The South African Reserve Bank (SARB) kept its benchmark repo (interest) rate steady at 7% on Thursday, in a split decision that highlighted lingering inflation concerns despite easing price pressures.
The move keeps South Africa’s prime lending rate for commercial banks unchanged at 10.5%. The Monetary Policy Committee (MPC)’s pause comes amid heightened global uncertainty and persistent domestic vulnerabilities, even as 30% US tariffs on South African goods took effect in August.
This contrasts with the US Federal Reserve, which on Wednesday cut its key rate by 25 basis points for the first time this year.
Governor Lesetja Kganyago said the decision, taken by a 4–2 vote, reflected the MPC’s assessment that inflation risks remain elevated even as headline inflation cooled to 3.3% in August from 3.5% in July.
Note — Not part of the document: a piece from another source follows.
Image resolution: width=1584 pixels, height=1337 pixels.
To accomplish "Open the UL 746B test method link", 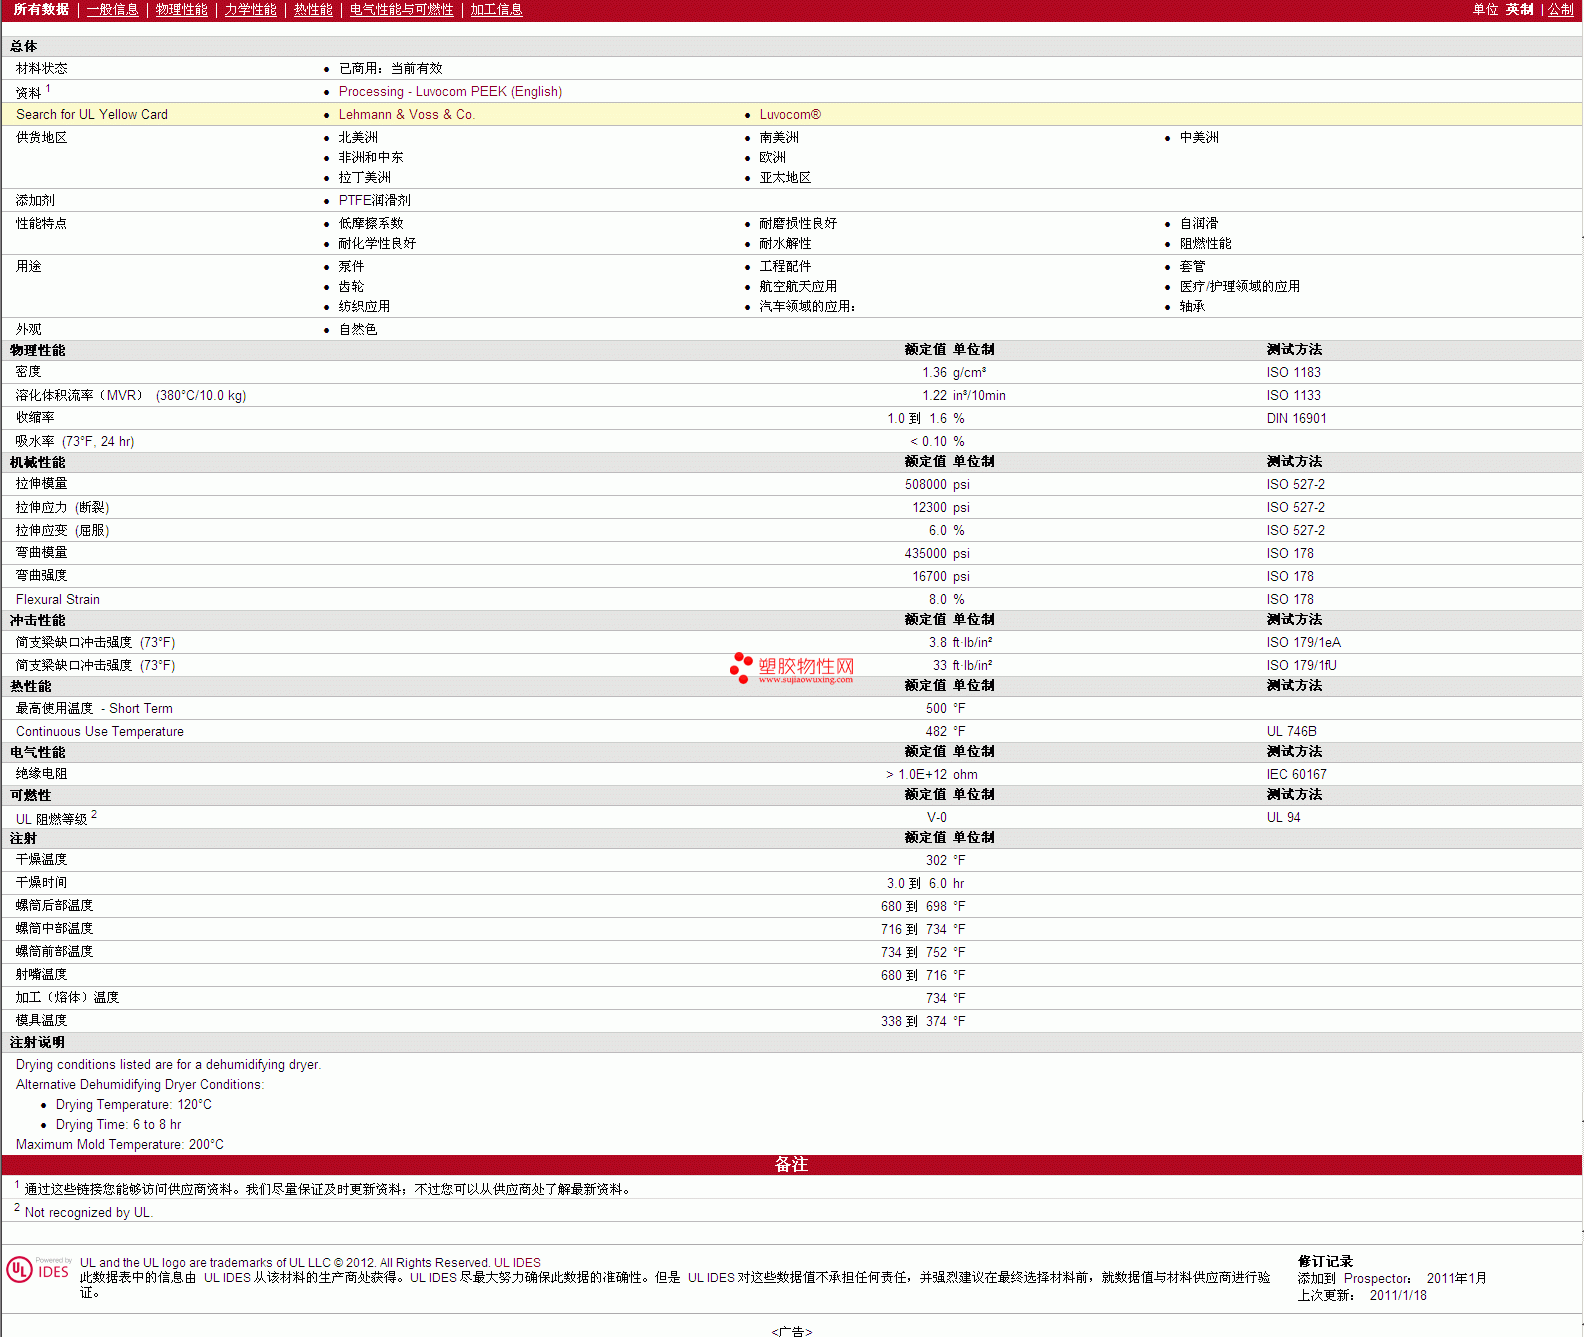I will (1291, 732).
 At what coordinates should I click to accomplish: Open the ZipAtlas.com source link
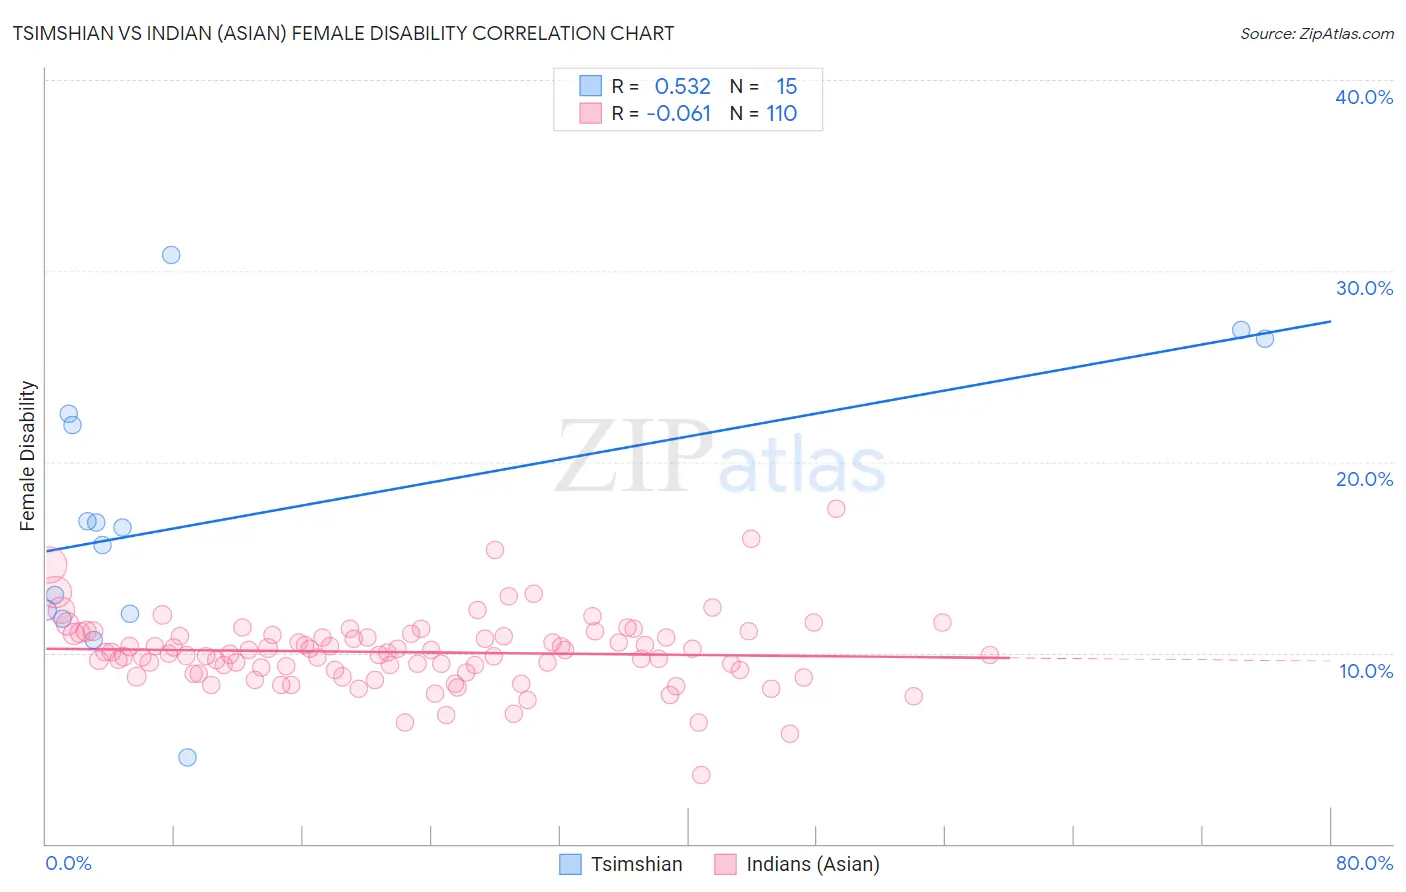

The bank still expects price growth to average around 4% in the near term.
“The forecast has rates easing gradually as inflation returns to the bottom end of the 3–6% target range,” Kganyago said, noting that the MPC is committed to anchoring inflation closer to 3% over the long run. “Stabilising inflation at 3%, rather than 4.5%, implies a lower longer-term level for the policy rate.”
Domestic environment
The bank revised its economic growth forecast for 2025 upward to 1.2% from 0.9%, citing second-quarter growth of 0.8% that surprised on the upside.
Kganyago, however, warned that domestic risks persist. Higher electricity tariffs will weigh on consumers and businesses after the National Energy Regulator of South Africa (Nersa) admitted last week to a R54 billion ($3.1 million) pricing error. The error, first spotted in January but only disclosed in September, will result in higher charges for households and firms.
“This is a reminder of the serious dysfunction in administered prices, which undermines purchasing power and weakens growth,” the governor said. He added that reforms, rather than higher inflation, were needed to address inefficiencies in the power sector.
Global conditions are providing some relief, with resilient financial markets supporting emerging economies like South Africa. But the SARB noted that uncertainty about inflation expectations and external risks justified a cautious stance.
On its new inflation target, the governor confirmed that discussions with the National Treasury are ongoing to finalise reforms to the benchmark, with the SARB pushing for a 3% anchor rather than the current 3–6% range.
Note: Local currency figures were converted to US dollars using the exchange rate of R17.3/$1 as of September 19, 2025.